What you need to do.
1. Name every individual person mentioned by name in the editorial on the Supreme Court's handling of the Trump immunity appeal.
2. Pick up the editorial on the Supreme Court's handling of the Trump immunity appeal at the point where it stops, and carry it forward.

Passage for review.
————————

A Patient Hearing of Trump Case Is the Right Move

It’s a good thing for both sides, in our view, that the court offers the accused the time to get a resolution that cuts no corners with due process.

AP/Mary Altaffer
President Trump leaves the courtroom during a lunch break in his civil business fraud trial, October 4, 2023, at New York. AP/Mary Altaffer

The decision of the Supreme Court to reject the request by Special Counsel Jack Smith for a rushed appeal on President Trump’s immunities is best read as an acknowledgement that the case presents serious constitutional questions. Mr. Smith sought to depict Mr. Trump’s strategies as a delaying tactic, but the justices want to wait for a bit longer. That patience, we’d like to think, will be rewarded with the crafting of better jurisprudence.

What is lost by further cogitation on the privileges conferred on the presidency by the Framers, as Mr. Trump advocates? America has been thinking on these questions for two centuries, after all. Adding to the strangeness of Mr. Smith’s request is that his timeline would have skipped the D.C. Circuit altogether, a forum where Mr. Trump’s foes have thrived. Why deprive the riders of another opportunity to have their say? 

It would not surprise us if the justices were ultimately swayed by words put to paper in Mr. Trump’s brief to the court. He wrote that  “importance does not automatically necessitate speed” and added that “If anything, the opposite is usually true.  Novel, complex, sensitive and historic issues — such as the existence of presidential immunity from criminal prosecution for official acts — call for more careful deliberation, not less.”

Three cheers for that. We understand the special counsel’s rush — he wants, in his words, “resolution by conviction or acquittal” before a potential return to the White House on the part of Mr. Trump. It is difficult, though, for a more political motivation to be imagined. And this, for a lawyer appointed by Attorney General Garland who has time and again protested that 2024 calculus is excluded from his prosecutorial equation.

————————

Material supplied.

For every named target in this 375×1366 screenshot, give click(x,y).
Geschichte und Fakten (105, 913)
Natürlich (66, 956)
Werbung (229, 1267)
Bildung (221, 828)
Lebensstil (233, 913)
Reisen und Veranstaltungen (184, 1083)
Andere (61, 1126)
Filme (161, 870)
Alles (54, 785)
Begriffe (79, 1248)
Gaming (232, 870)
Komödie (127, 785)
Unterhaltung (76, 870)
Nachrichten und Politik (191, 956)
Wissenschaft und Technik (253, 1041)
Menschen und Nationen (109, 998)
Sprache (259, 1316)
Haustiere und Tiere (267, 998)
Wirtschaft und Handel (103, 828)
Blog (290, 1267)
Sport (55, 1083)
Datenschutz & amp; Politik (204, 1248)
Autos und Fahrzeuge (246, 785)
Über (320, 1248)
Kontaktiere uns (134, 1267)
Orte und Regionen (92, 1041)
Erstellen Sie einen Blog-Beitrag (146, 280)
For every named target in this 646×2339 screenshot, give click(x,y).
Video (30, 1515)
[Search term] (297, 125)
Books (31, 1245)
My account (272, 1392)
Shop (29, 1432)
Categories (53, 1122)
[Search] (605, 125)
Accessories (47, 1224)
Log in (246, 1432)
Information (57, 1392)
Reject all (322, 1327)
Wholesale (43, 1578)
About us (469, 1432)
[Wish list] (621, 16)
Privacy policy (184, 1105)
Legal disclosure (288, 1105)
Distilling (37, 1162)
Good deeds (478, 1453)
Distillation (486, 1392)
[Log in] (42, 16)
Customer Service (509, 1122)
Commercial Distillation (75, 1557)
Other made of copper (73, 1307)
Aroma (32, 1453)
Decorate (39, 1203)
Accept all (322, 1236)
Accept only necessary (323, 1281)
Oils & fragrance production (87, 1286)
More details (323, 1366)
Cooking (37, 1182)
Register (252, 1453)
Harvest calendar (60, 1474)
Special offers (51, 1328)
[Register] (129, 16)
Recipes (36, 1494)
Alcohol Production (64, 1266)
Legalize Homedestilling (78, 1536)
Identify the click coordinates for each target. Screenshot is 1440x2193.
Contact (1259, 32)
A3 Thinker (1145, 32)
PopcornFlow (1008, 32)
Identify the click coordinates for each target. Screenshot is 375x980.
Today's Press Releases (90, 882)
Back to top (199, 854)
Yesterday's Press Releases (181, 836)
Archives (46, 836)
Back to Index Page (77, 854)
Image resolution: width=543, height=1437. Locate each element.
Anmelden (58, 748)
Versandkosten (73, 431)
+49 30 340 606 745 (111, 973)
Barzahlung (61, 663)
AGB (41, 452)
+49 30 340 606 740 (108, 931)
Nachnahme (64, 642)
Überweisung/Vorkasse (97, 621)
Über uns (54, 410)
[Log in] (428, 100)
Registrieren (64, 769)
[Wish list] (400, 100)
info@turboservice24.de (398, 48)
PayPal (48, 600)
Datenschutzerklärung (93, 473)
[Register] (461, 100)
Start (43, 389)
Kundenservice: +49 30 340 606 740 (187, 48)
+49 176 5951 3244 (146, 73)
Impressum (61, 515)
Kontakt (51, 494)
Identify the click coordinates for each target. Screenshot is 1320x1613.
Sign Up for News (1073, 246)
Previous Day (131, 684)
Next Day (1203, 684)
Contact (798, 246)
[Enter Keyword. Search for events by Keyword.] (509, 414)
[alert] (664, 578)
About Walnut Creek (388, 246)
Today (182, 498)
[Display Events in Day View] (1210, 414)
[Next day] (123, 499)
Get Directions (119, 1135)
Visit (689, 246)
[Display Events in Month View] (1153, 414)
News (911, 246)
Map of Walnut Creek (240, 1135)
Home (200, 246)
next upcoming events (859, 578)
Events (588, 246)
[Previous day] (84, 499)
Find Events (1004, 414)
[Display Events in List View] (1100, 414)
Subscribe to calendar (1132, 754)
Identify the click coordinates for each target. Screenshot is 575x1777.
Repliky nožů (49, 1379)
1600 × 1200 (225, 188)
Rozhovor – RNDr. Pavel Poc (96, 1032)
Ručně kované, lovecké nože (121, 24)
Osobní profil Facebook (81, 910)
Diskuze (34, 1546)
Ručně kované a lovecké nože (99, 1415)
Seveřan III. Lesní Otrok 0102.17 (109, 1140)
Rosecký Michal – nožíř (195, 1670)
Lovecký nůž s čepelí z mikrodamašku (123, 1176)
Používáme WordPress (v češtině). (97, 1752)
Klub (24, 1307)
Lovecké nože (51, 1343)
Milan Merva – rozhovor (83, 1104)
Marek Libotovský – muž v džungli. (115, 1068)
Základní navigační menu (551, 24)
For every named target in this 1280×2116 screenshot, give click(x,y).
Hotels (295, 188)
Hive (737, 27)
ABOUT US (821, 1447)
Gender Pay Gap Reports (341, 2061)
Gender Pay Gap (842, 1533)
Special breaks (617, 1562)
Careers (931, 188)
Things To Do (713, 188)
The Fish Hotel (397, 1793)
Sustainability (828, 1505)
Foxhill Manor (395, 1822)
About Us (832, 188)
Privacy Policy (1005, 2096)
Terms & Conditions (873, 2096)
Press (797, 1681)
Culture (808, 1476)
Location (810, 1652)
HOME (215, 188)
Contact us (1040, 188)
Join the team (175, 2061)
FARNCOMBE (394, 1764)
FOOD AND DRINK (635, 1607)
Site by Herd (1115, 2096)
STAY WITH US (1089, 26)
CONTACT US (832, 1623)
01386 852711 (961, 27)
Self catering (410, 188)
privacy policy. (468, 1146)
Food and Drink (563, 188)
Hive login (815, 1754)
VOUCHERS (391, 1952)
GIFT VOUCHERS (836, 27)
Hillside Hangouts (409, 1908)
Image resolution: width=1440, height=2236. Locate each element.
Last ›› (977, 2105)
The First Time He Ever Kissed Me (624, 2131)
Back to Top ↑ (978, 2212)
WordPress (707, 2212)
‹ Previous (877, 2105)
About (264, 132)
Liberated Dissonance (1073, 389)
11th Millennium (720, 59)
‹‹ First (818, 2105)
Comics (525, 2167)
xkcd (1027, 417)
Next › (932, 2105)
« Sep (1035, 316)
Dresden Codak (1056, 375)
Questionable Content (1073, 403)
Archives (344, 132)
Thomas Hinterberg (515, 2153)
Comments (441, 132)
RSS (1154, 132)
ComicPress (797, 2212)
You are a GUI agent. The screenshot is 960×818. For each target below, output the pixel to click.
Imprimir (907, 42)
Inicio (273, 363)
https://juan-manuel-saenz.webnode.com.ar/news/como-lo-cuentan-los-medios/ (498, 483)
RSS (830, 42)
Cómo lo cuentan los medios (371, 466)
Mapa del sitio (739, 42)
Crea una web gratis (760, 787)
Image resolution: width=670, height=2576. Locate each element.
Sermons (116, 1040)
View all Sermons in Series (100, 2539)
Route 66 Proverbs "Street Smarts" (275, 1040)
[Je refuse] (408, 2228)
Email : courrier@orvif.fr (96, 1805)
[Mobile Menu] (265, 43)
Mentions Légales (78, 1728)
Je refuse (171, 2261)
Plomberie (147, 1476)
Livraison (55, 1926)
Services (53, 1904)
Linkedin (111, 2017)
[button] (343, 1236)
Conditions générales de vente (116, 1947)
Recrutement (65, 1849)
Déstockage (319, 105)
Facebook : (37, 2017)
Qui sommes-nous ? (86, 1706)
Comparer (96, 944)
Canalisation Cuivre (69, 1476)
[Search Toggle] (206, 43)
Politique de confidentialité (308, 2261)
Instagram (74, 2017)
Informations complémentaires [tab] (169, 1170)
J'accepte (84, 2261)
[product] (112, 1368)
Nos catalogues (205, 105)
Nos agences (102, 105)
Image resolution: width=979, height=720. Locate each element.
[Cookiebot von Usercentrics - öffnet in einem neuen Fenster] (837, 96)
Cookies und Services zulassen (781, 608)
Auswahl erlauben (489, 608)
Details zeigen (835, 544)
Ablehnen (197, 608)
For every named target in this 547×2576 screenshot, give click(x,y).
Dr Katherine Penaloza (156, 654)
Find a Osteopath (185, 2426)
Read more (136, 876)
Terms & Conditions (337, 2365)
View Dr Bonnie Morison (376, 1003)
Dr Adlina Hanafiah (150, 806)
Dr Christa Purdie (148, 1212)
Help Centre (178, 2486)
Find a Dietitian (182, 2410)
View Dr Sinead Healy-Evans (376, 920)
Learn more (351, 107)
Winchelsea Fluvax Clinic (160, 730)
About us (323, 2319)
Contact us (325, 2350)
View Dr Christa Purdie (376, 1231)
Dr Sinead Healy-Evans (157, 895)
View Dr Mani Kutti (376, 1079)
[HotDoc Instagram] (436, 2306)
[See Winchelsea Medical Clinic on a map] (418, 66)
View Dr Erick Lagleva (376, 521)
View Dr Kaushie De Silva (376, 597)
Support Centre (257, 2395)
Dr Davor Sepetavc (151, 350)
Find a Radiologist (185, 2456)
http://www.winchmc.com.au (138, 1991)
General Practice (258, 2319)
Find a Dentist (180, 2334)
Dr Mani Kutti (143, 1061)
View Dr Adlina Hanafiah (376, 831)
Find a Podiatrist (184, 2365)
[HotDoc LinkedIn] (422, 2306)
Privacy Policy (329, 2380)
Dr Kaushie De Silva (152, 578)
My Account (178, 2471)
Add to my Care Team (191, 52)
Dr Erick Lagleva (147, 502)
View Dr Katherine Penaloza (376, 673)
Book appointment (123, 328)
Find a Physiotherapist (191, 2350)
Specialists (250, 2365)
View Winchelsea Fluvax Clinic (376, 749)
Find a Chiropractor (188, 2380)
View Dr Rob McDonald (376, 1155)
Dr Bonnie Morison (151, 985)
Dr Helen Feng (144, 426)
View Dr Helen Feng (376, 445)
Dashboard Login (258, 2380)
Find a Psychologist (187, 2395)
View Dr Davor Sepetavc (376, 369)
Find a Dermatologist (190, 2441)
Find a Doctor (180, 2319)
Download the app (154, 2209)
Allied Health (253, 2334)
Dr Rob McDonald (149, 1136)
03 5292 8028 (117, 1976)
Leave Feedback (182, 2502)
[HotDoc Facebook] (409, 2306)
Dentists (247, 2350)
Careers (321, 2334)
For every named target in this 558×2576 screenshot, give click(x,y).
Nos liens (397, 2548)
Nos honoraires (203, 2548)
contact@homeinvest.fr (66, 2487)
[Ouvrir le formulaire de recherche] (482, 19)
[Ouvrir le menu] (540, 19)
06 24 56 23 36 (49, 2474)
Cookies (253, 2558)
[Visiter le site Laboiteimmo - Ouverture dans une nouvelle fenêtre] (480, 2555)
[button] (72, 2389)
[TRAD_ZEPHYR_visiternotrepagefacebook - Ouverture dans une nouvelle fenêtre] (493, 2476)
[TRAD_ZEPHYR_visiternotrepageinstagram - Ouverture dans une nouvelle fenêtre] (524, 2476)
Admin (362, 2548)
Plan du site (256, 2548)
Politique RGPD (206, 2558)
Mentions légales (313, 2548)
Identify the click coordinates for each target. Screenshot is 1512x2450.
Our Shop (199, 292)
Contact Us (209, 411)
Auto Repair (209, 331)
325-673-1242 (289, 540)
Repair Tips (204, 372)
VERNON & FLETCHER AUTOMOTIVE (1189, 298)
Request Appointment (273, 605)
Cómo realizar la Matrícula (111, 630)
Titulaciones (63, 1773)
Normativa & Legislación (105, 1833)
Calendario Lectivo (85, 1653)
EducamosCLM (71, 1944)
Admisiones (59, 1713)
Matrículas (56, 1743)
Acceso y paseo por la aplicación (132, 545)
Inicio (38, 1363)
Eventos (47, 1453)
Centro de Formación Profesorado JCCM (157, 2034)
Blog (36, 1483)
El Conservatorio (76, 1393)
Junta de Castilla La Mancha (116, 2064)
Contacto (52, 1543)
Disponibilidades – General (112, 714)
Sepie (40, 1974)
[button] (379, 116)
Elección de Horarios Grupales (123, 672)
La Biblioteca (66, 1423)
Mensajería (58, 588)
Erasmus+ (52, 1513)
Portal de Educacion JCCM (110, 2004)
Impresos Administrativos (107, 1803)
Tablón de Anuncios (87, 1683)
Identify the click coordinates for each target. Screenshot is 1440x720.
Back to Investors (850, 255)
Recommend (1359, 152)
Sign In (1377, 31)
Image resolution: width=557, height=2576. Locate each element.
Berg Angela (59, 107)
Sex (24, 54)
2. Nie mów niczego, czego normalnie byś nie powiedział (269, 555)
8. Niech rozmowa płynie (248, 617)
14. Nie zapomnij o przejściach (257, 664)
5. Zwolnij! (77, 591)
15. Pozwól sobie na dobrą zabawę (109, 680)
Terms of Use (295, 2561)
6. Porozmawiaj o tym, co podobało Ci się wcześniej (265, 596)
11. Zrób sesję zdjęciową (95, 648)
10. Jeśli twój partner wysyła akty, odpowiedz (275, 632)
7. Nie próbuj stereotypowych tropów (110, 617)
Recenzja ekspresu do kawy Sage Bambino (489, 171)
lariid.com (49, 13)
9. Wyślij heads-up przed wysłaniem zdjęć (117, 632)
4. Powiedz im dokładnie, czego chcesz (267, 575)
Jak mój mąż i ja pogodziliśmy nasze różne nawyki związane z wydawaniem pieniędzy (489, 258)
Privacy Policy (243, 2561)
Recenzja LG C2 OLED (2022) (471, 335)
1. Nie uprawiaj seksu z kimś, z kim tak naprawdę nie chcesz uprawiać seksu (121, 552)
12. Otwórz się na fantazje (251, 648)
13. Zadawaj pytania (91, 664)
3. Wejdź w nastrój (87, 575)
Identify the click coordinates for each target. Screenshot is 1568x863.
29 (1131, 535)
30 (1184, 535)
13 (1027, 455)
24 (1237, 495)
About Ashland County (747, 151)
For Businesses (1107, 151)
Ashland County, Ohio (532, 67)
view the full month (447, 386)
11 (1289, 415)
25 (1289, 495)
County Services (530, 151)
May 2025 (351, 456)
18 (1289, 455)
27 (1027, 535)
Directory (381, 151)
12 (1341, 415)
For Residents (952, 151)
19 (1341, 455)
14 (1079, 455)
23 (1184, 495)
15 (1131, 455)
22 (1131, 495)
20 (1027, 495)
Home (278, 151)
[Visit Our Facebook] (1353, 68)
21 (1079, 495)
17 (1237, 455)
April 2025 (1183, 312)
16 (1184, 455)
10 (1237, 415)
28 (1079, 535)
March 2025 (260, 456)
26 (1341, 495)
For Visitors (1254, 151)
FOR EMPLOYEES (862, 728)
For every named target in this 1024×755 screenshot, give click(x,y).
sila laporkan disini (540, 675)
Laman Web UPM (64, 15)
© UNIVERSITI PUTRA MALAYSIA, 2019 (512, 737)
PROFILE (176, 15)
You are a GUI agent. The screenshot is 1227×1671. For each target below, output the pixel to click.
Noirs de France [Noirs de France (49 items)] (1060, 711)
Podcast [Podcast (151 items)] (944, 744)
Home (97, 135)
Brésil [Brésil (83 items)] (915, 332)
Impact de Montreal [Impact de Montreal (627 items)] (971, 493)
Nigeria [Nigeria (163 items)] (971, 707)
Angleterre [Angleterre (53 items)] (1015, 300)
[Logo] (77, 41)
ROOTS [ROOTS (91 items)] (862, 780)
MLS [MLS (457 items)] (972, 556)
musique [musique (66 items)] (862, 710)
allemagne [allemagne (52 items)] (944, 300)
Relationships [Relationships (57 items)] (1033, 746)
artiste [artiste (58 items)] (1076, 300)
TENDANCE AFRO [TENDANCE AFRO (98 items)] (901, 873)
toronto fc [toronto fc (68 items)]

————————

Expected results.
1. President Trump, Special Counsel Jack Smith, Attorney General Garland, Mary Altaffer

2.
The justices, though, are bound neither by Mr. Smith’s deadlines nor the political calendar. They do not even have term limits, for goodness sake. As our A.R. Hoffman reports, the special counsel’s request arrived to the court, unusually, following a lower court victory for Mr. Smith. Usually appeals are the course of the disappointed, not a way for prosecutors like Mr. Smith to press an advantage. It is Mr. Trump who is owed another hearing.

The immunity of the president is no small matter, but it has been only lightly litigated. A combination of carpaccio-thin precedent and hasty decision making hardly seems like the right recipe. Mr. Trump noted to the justices that Judge Chutkan’s trial date of March 4 “has no talismanic significance,” which is true —  in this realm, at least. As we’ve noted, it is the “accused” — here, Mr. Trump — who is owed a “speedy” trial.

Mr. Smith is no doubt frustrated that his case before Judge Chutkan is suspended while Mr. Trump’s appeal is deliberated. That, though, is not the fault of the 45th president. It is a tribute to the importance of the immunity question that judges, over decades, have seen fit to decide it before a case can proceed. It’s a good thing for both sides, in our view, that the court offers the accused the time to get a resolution that cuts no corners with due process.